Bressoud-Subbarao type weighted partition identities for a generalized divisor function

TL;DR

This paper revisits and generalizes Bressoud-Subbarao weighted partition identities using combinatorial and analytic methods, introduces new identities via fractional differential operators, and extends related identities involving Bell polynomials.

Contribution

It provides a more general form of Bressoud-Subbarao identities, introduces new weighted partition identities using fractional calculus, and generalizes Uchimura's identity with Bell polynomials.

Findings

Derived a more general weighted partition identity.

Established new identities using fractional differential operators.
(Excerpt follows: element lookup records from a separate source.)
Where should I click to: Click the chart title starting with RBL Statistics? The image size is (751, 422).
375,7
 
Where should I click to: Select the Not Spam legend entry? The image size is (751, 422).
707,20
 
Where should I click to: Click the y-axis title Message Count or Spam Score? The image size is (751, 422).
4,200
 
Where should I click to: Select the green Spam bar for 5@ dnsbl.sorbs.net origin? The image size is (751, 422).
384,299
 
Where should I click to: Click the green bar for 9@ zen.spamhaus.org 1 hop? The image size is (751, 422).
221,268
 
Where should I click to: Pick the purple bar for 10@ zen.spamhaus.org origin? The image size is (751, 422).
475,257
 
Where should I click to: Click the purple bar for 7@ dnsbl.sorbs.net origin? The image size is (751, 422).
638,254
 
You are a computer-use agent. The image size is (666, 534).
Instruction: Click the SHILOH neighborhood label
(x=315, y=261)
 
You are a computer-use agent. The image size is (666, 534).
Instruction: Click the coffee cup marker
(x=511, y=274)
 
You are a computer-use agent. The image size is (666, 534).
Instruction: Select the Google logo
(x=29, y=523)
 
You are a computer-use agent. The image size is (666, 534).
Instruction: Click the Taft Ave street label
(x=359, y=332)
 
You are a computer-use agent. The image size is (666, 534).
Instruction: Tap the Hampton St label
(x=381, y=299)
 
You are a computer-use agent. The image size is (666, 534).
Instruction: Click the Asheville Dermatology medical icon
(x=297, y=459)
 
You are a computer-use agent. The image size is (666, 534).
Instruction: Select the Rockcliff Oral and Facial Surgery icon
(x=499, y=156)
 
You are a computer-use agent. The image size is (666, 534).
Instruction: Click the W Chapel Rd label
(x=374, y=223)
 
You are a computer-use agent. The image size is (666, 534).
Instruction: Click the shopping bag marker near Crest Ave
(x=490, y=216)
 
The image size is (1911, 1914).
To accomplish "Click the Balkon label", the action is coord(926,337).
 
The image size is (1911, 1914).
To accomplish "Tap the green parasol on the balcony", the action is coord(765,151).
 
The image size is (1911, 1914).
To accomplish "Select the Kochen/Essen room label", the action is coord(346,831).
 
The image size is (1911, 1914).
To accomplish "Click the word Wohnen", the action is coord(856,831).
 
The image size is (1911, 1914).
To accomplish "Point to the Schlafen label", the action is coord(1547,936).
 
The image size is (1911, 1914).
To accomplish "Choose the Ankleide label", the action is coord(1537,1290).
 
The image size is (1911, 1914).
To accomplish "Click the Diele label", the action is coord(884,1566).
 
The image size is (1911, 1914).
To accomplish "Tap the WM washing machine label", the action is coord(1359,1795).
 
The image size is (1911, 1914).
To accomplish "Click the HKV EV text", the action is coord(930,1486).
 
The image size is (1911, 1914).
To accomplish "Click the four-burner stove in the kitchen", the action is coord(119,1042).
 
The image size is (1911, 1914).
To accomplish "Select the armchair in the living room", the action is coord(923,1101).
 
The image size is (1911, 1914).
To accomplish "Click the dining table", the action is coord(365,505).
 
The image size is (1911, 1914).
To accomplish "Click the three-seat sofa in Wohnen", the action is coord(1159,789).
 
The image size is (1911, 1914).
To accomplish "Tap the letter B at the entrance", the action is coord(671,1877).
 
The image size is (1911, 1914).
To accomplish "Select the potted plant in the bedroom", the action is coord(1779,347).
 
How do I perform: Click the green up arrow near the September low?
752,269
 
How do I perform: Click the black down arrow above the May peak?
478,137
Extended Uchimura's identity to a one-variable case.

Abstract

In 1984, Bressoud and Subbarao obtained an interesting weighted partition identity for a generalized divisor function, by means of combinatorial arguments. Recently, the last three named authors found an analytic proof of the aforementioned identity of Bressoud and Subbarao starting from a $q$-series identity of Ramanujan. In the present paper, we revisit the combinatorial arguments of Bressoud and Subbarao, and derive a more general weighted partition identity. Furthermore, with the help of a fractional differential operator, we establish a few more Bressoud-Subbarao type weighted partition identities beginning from an identity of Andrews, Garvan and Liang. We also found a one-variable generalization of an identity of Uchimura related to Bell polynomials.